-- Task brief --
Isolate every line in the data with the string "Injection" and copy it.

Stored items:
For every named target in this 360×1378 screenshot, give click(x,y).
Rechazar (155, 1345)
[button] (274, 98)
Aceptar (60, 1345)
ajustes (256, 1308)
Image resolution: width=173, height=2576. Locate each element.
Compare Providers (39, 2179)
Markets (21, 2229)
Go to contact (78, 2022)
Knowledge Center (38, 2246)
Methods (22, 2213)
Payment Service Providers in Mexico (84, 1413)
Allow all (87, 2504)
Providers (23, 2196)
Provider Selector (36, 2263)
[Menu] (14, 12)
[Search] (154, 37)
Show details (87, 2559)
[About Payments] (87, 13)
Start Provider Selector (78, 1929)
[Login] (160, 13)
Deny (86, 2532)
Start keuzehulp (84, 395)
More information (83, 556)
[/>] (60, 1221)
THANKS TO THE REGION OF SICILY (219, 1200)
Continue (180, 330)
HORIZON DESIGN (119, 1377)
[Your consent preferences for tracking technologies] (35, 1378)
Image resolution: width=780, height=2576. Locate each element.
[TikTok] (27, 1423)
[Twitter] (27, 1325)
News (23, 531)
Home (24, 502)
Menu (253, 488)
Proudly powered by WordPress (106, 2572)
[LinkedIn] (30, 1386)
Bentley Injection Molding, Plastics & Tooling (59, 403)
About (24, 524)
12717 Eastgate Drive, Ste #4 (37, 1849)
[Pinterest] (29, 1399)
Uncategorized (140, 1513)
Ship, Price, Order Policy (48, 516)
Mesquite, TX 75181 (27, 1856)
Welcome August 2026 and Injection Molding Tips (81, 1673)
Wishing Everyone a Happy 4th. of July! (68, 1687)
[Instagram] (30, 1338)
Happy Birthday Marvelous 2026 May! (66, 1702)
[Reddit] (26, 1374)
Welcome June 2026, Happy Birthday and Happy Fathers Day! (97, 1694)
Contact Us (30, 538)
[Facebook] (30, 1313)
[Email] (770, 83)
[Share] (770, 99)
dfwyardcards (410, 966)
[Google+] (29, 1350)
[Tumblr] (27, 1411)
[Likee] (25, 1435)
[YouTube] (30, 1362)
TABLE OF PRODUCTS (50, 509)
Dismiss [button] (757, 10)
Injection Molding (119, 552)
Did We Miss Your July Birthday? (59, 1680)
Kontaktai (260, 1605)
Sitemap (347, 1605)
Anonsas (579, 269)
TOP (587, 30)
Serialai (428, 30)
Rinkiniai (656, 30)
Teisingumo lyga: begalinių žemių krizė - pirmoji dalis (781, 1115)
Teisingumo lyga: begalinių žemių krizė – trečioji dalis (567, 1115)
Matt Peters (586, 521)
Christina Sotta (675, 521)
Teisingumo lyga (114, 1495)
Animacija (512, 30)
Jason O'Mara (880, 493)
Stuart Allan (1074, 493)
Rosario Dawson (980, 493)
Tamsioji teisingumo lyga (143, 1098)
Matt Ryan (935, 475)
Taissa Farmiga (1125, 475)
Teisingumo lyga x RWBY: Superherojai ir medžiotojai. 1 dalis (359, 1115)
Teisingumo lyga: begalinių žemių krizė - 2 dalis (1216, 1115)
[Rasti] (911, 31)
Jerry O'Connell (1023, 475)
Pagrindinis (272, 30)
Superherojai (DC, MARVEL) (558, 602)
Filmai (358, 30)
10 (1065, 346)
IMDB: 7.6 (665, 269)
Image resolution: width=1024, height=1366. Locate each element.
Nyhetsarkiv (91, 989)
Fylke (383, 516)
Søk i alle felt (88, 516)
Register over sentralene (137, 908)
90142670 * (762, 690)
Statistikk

-- Result for this exercise --
Bentley Injection Molding, Plastics & Tooling (59, 403)
Welcome August 2026 and Injection Molding Tips (81, 1673)
Injection Molding (119, 552)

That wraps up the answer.